Costa Rica's National Decent Work Program will implement results of the Child Labor Risk Identification Model

31 de January de 2019

Tripartite representatives of the Superior Labor Council of Costa Rica, signed a memorandum of understanding this Thursday, January 31, that begins the activities of the National Decent Work Program 2019-2023.

The Plan refers in its Result 1.2 “the firm commitment of the country to strengthen the implementation of local policies for the prevention and eradication of child labor, using as a basis the results disaggregated by sex of the Child Labor Risk Identification Model at the territorial level and involving to the municipalities ”.

The National Decent Work Program is established as the International Labor Organization (ILO) Technical Cooperation Framework for the country around four priorities that are linked to the achievement of the Sustainable Development Goals (SDGs).

  1. Promote compliance with international labor standards and national labor legislation;
  2. Promote employment policies; labor market, decent work, formalization and professional training, eliminating barriers that prevent the integration of certain vulnerable groups into the labor market;
  3. Expand and strengthen social protection for working people; Y
  4. Strengthen tripartite and bipartite social dialogue and the development of employers 'and workers' organizations for the formulation and implementation of policies, programs and strategies for socio-labor development.

To achieve this result, the ILO -together with ECLAC- have been providing technical assistance to the country in the implementation of the model on the basis of official information collected by different public bodies (known as administrative records), which will make it possible to distinguish sub-territories. (canton, municipality, etc.) according to their level of vulnerability to child labor and identify the main factors associated with such vulnerability. This methodology will allow Costa Rica to have disaggregated information to design focused and articulated multisectoral responses of a preventive nature to interrupt the trajectory of child labor.

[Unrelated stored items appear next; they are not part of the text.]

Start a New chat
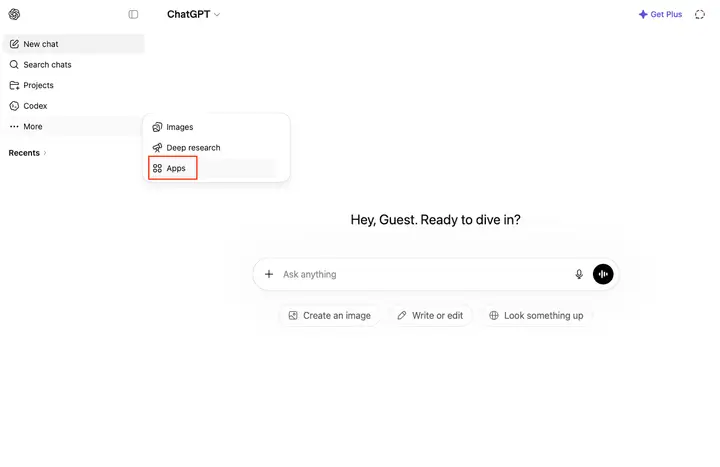Image resolution: width=720 pixels, height=467 pixels. [x=73, y=44]
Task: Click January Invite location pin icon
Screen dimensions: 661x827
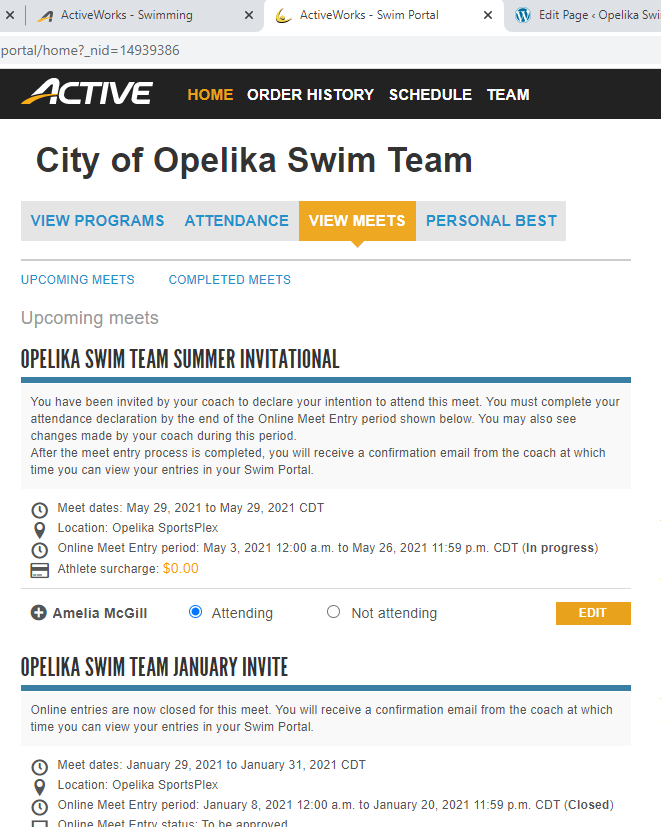Action: pos(40,786)
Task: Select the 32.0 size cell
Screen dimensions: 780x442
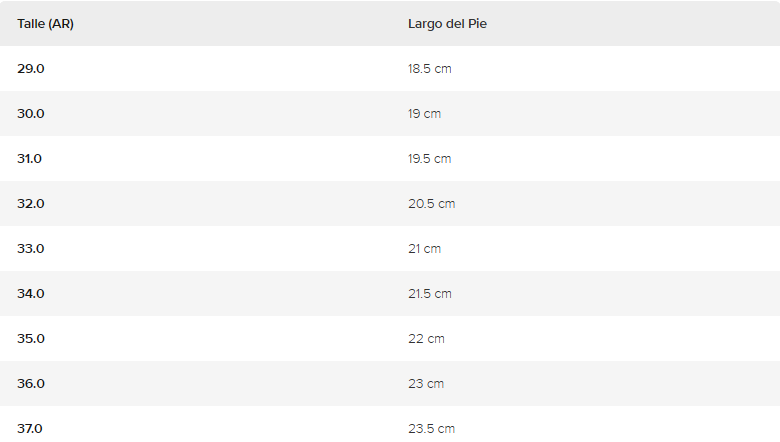Action: point(31,203)
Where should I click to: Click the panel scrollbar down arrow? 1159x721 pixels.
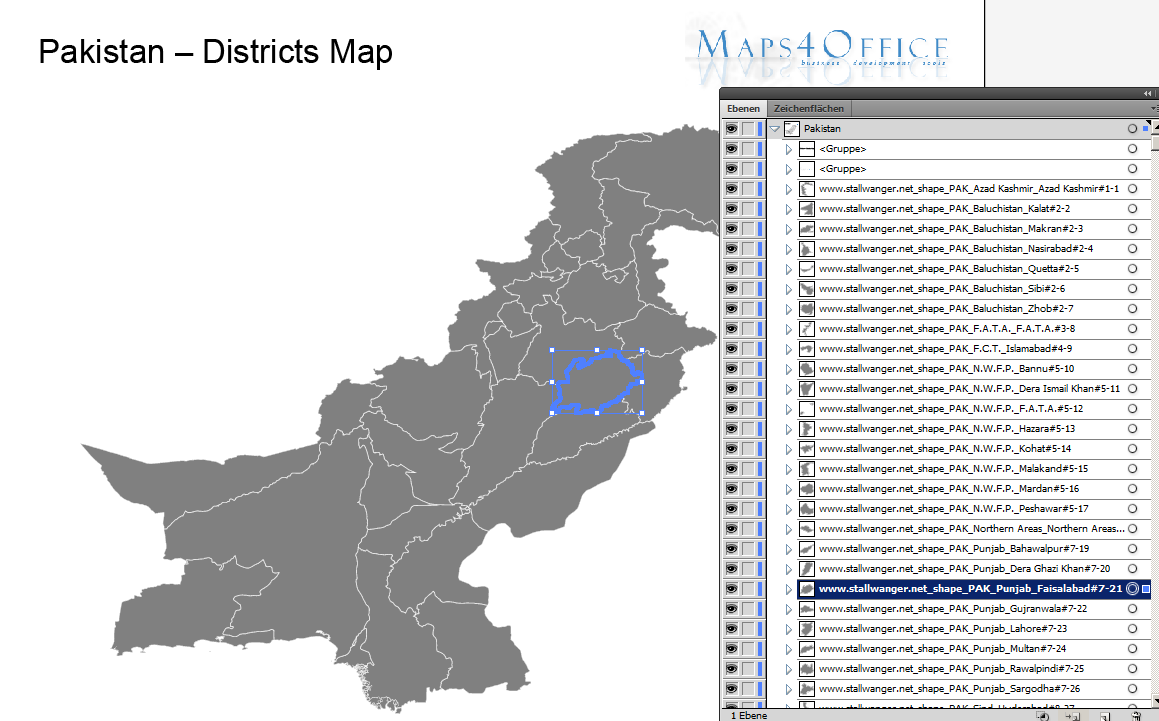(x=1154, y=700)
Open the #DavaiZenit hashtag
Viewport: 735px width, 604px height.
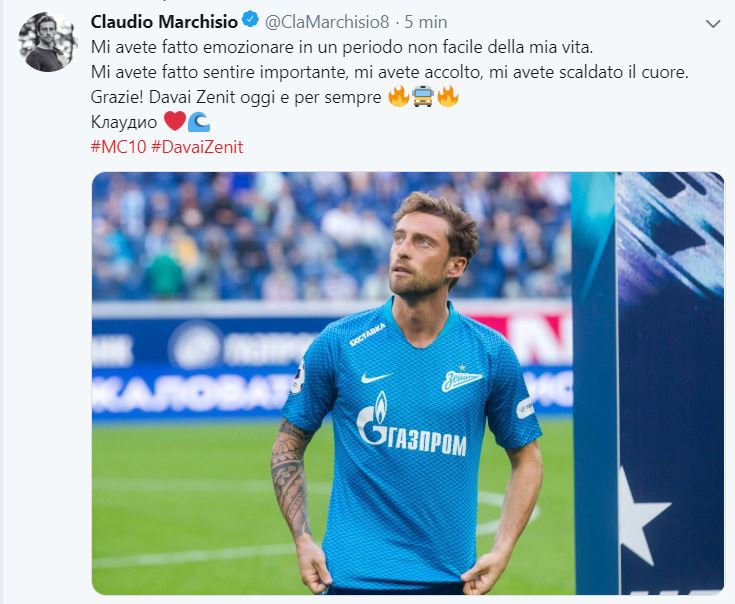[197, 147]
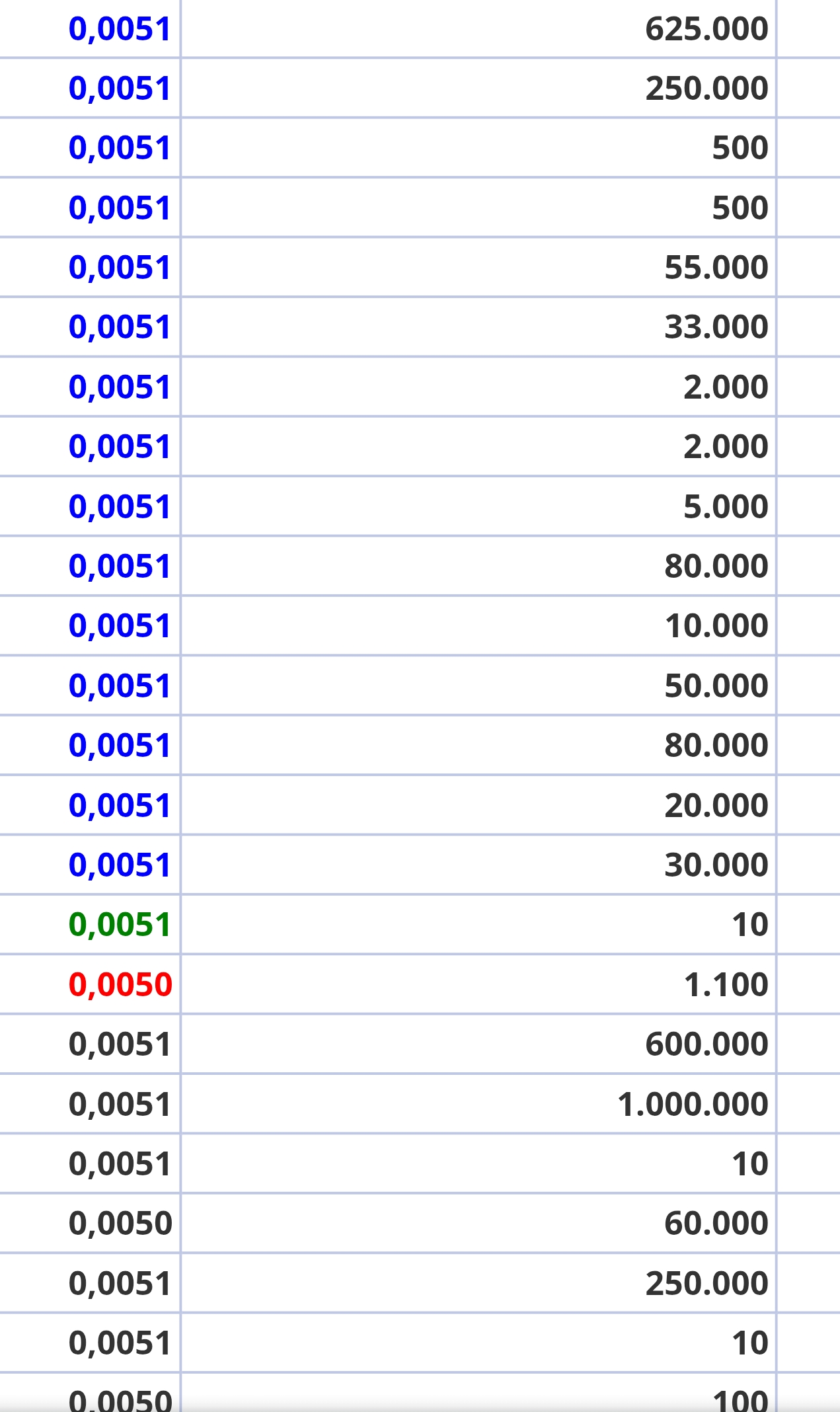This screenshot has width=840, height=1412.
Task: Click the price next to 1.000.000 volume
Action: coord(120,1104)
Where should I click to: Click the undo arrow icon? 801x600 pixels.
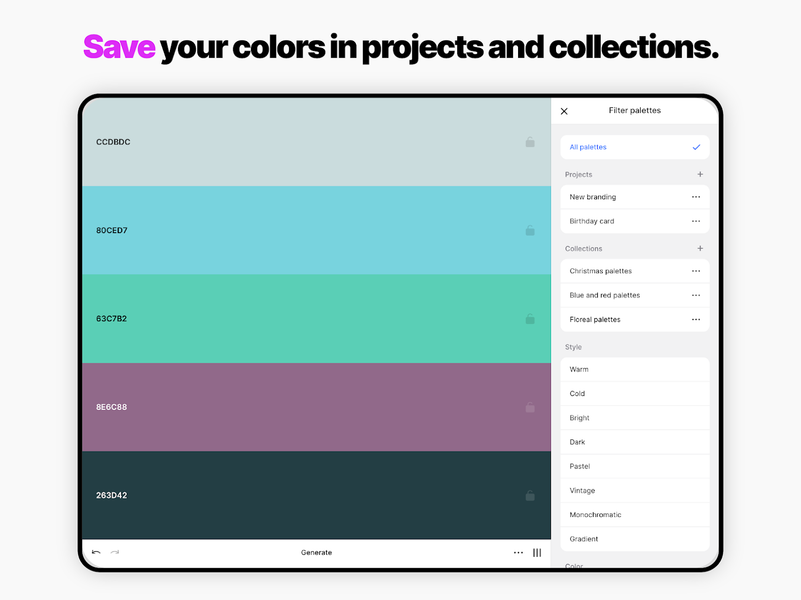click(96, 552)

One of the advantages of the model applied in Costa Rica is its relative simplicity, which will allow the country's technical teams to appropriate it and integrate it into the usual statistical processes for decision-making, thus achieving timely information with a cost-effective application. -efficient.

This model is an instrument developed within the framework of the Regional Initiative Latin America and the Caribbean free of child labor (IR), of which Costa Rica is a founding country and it is hoped that the information obtained will allow it to advance in its objective of declaring itself a country. free of child labor by 2025.

Facts and Figures on Child Labor in Costa Rica

In Costa Rica, according to the National Household Survey (2016) 30,369 boys, girls and adolescents between 5 and 17 years old are employed. The main activities in which this population works are agricultural (33.2%), followed by commercial (26.7%). Likewise, it highlights that the highest percentage of boys and male adolescents work in occupations that do not require qualification and that the highest percentage of female girls and adolescents work in services and commercial sales and markets.

The persistence of child labor, especially of a dangerous nature and in high-risk sectors, represents an obstacle in the countries of Latin America and the Caribbean to prepare and take advantage of the human talent that will make the future of work fair, inclusive and sustainable. we aspire.

For this reason, the ILO has proposed, in the year of its Centenary, to decisively promote a new generation of policies focused on prevention and action at the local level, in which, at the same time, the learning and knowledge of the actors, as well as the resources of the programs and services already existing in the countries, articulating them more efficiently and adapted to the particularities of child labor at the local level and responding to the needs of the most vulnerable groups.